Un viejo cirujano del siglo XVII contaba sus primeros ensayos:
—En la primera amputación que tuve que hacer, estuve tan nervioso que cometí un error.
—¿Fue grave?
—¡Oh, no! Me equivoqué de pierna.
A esta historia corresponde un chiste de hoy:
—¡Cómo, doctor! —exclama el paciente—. ¿Otra operación?
—No, no es nada. Es que me olvidé de poner en su sitio una cosita…
Bien es verdad que con los modernos métodos las cosas son muy diferentes.
Un padre joven contaba a un grupo de amigos lo mal que lo había pasado cuando nació su hijo. Tanto se lamentaba que, al fin, una joven comadrona se decidió a preguntarle:
—Pero ¿quién ha tenido el niño: su mujer o usted?
El marido dirigió una mirada rápida a su esposa.
—Ella —prosiguió muy serio—, pero la anestesiaron.
Además muchas veces los problemas son muy distintos. Quién hubiera pensado hace años en los que produciría la cirugía estética. Y esto me recuerda que una popular vedette tuvo que ser operada de apendicitis. Realizó la intervención un famoso cirujano, y aún estaba convaleciente la enferma, cuando preguntó, con ansiedad, al galeno:
—Y dígame, doctor: ¿se me verá la cicatriz cuando esté completamente curada?
—¡Oh, señorita! —contestó—. Eso depende exclusivamente de usted.
Con la anestesia es imposible que pase lo que le sucedió a un cirujano de principios del siglo pasado, médico de talento, pero muy rudo y brutal, que cierto día hizo a un enfermo una operación larga y dolorosa.
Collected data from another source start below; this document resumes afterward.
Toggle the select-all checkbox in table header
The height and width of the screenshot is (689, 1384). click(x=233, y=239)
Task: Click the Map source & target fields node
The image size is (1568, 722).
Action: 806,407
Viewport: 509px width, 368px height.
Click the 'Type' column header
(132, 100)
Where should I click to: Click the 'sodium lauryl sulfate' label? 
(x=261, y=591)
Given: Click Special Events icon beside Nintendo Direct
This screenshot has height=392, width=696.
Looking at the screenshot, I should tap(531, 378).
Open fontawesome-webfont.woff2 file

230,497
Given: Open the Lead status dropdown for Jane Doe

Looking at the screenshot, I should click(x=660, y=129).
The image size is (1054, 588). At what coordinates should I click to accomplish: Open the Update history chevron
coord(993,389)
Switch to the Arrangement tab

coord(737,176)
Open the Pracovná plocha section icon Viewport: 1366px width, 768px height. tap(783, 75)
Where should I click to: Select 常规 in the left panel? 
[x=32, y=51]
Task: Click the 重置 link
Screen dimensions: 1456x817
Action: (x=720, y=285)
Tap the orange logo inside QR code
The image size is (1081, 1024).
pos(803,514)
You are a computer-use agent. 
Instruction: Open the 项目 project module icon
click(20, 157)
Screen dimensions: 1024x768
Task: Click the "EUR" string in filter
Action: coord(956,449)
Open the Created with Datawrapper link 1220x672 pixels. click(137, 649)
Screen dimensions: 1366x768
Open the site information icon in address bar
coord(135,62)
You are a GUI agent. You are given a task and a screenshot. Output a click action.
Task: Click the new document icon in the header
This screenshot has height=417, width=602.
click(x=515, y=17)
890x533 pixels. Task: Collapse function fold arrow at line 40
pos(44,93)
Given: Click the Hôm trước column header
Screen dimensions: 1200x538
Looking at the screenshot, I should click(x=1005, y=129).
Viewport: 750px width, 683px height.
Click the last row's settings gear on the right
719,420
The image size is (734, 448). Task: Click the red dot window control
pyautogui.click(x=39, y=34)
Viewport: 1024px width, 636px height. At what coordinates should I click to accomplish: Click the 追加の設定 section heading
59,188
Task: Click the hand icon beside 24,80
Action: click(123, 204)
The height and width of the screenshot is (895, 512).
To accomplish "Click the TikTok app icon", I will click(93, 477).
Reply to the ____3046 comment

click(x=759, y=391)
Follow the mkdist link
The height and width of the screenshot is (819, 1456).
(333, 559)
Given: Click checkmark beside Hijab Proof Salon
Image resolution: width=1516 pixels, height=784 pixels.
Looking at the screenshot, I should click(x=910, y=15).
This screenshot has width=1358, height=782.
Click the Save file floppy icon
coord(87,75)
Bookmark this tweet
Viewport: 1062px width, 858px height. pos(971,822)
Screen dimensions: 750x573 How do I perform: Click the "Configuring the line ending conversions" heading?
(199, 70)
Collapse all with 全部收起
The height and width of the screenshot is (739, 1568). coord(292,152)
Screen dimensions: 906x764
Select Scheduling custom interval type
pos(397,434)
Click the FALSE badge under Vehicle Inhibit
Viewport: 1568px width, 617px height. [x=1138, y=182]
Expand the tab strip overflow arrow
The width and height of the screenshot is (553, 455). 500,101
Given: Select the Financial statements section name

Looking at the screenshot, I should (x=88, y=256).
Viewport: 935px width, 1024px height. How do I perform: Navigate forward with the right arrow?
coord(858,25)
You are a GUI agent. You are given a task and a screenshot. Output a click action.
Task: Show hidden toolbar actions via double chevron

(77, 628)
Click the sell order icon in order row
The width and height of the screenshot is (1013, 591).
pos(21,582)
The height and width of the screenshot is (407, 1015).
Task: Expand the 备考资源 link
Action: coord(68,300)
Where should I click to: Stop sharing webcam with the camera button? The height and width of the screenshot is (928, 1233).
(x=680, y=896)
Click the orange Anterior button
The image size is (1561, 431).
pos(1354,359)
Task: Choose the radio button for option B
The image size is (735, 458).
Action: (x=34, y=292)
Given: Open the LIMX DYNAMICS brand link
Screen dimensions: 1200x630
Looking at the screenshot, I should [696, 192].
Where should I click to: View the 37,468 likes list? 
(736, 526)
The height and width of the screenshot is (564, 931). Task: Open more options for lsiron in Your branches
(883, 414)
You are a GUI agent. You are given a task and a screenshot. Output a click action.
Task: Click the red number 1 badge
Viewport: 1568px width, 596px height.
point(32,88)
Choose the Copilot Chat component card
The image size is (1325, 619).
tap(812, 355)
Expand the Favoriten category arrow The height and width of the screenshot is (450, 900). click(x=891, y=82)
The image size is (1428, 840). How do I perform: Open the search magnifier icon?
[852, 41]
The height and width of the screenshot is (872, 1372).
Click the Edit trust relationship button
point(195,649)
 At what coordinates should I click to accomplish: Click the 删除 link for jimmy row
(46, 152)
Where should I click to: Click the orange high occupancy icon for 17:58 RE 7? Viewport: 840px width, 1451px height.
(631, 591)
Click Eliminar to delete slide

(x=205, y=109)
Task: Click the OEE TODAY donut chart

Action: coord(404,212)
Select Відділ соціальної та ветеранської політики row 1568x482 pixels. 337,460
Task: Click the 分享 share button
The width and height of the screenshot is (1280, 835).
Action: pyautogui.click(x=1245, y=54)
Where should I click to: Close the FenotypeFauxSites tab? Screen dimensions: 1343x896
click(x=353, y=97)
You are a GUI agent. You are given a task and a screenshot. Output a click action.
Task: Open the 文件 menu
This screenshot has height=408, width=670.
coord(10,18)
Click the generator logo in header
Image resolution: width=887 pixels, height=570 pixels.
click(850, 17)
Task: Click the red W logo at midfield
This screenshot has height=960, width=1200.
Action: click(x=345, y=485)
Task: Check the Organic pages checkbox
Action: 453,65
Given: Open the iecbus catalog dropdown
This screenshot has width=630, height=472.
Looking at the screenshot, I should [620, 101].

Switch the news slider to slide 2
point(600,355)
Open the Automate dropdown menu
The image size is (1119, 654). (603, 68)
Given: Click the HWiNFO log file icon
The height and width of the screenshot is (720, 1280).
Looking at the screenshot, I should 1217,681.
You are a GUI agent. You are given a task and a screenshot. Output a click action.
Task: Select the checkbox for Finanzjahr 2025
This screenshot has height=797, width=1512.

—Usted debe tomarme por un carnicero —dijo luego al paciente.
—¡Oh, no! —contestó éste—. Los carniceros matan antes de despellejar.
Y, en cambio, puede suceder lo que sigue:
El enfermo, receloso, pregunta intranquilo:
—Usted me asegura que la operación irá bien, pero… ¿y si se equivoca?
—¡Oh! No se preocupe. Si me equivoco…, usted no se enterará de nada.